= Operator monotone function =

In linear algebra, operator monotone functions are an important type of real-valued function, fully classified by Charles Löwner in 1934. They are closely related to operator concave and operator convex functions, and are encountered in operator theory and in matrix theory, and led to the Löwner–Heinz inequality.
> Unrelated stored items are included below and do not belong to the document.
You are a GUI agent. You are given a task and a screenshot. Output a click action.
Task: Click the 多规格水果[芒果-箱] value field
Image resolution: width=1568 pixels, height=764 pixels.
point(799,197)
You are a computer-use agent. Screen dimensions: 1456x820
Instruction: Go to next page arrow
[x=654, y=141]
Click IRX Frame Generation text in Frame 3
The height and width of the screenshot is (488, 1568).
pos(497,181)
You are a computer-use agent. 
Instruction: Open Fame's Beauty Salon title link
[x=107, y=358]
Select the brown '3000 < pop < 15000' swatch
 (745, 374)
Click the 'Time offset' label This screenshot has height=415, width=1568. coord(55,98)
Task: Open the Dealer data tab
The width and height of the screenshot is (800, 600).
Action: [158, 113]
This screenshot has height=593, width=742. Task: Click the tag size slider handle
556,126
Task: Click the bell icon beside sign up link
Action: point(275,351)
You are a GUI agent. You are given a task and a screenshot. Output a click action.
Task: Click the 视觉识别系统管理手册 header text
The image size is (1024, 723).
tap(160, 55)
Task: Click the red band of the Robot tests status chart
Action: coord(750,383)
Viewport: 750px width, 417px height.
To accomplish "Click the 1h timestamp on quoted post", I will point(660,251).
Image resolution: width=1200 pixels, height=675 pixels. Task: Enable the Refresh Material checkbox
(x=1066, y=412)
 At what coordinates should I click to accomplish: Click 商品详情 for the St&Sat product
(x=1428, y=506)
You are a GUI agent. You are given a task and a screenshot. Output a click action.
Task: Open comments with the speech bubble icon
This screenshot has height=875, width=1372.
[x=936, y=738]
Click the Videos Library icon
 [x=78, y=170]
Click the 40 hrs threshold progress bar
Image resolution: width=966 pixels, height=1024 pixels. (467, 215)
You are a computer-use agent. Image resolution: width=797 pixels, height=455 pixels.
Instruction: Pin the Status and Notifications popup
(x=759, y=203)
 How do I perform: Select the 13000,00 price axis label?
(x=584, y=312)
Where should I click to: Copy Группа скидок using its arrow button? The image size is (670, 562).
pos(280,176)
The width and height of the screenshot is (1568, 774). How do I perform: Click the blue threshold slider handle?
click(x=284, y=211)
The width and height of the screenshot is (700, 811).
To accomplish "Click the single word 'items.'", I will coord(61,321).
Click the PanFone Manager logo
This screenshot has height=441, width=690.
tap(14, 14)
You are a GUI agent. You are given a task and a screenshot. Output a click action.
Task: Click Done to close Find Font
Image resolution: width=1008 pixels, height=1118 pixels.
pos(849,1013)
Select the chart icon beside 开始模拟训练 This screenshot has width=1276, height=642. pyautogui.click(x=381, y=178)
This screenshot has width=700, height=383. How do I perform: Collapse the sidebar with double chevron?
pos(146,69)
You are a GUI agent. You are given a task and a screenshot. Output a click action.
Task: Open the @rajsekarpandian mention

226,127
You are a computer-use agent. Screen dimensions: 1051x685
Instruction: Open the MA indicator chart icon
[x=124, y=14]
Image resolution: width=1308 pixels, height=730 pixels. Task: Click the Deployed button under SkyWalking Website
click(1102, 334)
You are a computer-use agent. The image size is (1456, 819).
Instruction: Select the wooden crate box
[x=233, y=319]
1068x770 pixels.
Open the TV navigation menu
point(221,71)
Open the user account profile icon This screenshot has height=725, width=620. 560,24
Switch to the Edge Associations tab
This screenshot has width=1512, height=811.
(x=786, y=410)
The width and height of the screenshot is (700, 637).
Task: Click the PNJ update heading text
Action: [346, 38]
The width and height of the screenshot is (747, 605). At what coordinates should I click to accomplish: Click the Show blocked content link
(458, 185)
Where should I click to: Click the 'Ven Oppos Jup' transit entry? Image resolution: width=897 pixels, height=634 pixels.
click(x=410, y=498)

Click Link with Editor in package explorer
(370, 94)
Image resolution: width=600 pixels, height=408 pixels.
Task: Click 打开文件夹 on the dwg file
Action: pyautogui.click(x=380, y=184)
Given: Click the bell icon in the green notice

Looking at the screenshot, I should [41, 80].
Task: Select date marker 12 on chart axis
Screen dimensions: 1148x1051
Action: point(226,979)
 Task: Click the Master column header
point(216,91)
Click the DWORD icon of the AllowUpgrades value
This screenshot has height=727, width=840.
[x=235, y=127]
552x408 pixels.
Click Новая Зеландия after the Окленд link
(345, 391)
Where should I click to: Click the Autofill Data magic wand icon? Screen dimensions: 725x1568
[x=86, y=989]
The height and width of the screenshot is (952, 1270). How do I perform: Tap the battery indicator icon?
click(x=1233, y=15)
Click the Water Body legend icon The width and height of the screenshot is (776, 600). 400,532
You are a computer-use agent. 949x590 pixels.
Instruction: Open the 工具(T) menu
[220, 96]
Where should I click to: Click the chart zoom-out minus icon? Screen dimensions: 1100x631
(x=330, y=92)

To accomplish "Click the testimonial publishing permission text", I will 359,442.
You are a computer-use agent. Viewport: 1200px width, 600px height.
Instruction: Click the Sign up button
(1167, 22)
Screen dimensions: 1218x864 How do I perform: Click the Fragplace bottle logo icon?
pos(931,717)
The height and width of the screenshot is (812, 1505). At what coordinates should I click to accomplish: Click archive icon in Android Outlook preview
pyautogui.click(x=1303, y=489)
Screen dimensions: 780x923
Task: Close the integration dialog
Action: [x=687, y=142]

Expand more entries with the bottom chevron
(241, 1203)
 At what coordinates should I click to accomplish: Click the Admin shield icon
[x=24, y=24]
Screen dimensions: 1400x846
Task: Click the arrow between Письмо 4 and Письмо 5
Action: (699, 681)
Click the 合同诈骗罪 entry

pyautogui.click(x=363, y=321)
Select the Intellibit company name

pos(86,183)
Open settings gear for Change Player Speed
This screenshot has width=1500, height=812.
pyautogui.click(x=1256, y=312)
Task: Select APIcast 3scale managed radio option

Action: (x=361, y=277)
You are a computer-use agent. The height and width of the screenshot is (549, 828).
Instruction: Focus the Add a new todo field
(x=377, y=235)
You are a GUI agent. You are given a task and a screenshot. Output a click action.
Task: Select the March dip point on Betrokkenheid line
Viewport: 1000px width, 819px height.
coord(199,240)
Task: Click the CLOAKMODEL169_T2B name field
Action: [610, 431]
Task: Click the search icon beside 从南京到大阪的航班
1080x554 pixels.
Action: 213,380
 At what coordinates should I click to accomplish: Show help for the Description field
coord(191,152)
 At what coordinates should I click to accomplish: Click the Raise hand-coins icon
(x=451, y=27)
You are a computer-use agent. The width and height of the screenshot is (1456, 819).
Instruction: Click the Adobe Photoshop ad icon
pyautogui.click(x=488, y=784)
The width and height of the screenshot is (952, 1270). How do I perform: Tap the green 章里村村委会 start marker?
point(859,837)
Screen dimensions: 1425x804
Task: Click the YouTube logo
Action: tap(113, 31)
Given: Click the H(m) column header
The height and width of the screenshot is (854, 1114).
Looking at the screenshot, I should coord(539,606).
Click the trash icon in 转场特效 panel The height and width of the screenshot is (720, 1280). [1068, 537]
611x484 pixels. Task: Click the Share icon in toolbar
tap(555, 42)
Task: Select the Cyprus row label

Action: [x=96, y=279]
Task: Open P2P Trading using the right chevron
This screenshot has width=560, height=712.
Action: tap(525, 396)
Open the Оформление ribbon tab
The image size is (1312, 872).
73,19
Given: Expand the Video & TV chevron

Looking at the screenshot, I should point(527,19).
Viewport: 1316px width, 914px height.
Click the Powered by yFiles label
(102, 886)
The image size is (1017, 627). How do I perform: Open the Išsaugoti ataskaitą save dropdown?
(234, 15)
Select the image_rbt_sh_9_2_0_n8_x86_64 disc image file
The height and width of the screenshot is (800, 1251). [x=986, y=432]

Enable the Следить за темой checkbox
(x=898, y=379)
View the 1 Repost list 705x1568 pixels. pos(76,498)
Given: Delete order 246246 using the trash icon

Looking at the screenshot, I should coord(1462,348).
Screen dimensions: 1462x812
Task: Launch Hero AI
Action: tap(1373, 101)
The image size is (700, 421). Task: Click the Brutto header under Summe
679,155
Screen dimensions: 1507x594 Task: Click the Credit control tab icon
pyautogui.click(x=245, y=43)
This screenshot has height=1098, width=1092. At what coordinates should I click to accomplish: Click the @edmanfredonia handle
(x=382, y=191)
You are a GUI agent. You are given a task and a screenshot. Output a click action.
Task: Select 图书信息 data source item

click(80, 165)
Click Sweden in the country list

Operator monotone functions are called in other contexts complete Bernstein function, Nevanlinna function, Pick function or class (S) function.

==Definition==

A function $f : I \to \Reals$ defined on an interval $I \subseteq \Reals$ is said to be operator monotone if whenever $A$ and $B$ are Hermitian matrices (of any size/dimensions) whose eigenvalues all belong to the domain of $f$ and whose difference $A - B$ is a positive semi-definite matrix, then necessarily $f(A) - f(B) \geq 0$ where $f(A)$ and $f(B)$ are the values of the matrix function induced by $f$ (which are matrices of the same size as $A$ and $B$). The function $f$ is said to be n-matrix monotone (or just n-monotone) if the above holds for any matrices $A$ and $B$ of size $n$ (but not necessarily of other sizes).

Notation

This definition is frequently expressed with the notation that is now defined.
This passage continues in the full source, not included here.